Jennifer Mann survived after being severely injured in a traffic accident west of New Town in 2009.
"Like Clancie, I drive that road numerous times every day. I work over the hill in the village, Dragswolf Village, in the Four Bears area which is just over the hill from my house, and the truck traffic and everything is numerous."
She said there is a "huge, huge" need for a turning lane into the village. The village has three apartment buildings and a large number of homes.
As a result of the accident, Mann was in the hospital intensive care unit for three days and in the hospital for a total of about a week.
"My whole life was thrown off for months because of the accident," she said. "Yes, we have rumble strips out there now, we have 55 (mph) now. Just like Clancie said, the traffic does not slow down," she said.
She said the fatalities are numerous in the area.
"Highway 23 has become probably one of the most dangerous roads in North Dakota if you ask me.
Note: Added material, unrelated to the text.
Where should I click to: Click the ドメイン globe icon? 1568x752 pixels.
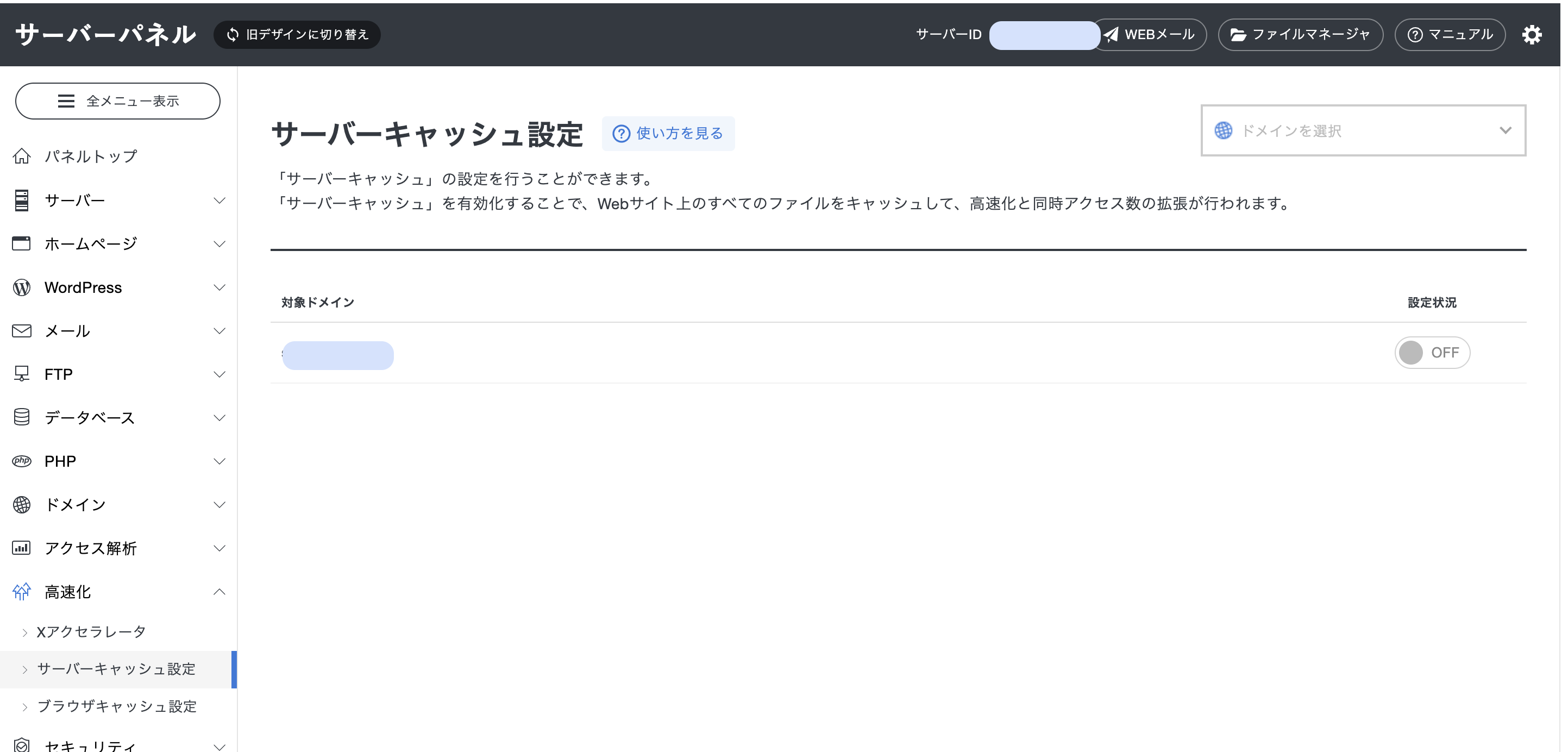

Why don't we have a four-lane road here? How come we don't have more turning lanes?" she questioned "We have a bar here now that's also an issue."
She said the local ambulance is on the road every day, often more than once a day.
"So much needs to be done here," she said. "We need to start teaming up and working on some of that."
Redford said one of the tribal elders stopped her before the meeting that day and told her she (the tribal elder) has named the highway. "She calls it the Hail Mary Highway," said Redford, referring to Highway 23. "She said 'I pray every time I get on it that I'm safe when I come to town.' "
Redford, who drives daily between Mandaree and New Town, said it takes her from half an hour to an hour, more often an hour, to drive that distance because of the heavy traffic on N.D. Highways 23 and 22.
Esquerra said he had toured of the reservation with Jay Brugh, an officer with the Traffic Division. They toured roads in the Mandaree area which is heavily impacted by oil-field traffic.
He said he's visited the reservation on occasions, most recently about a year and a half ago.
"There's even more increase in traffic and growth on the oil since I was out here a year and a half ago," Esquerra said. "What I'm looking to do is take all this information back to my supervisors, present it to them and say to them, 'Hey, there's a need here' and see where we can go from there."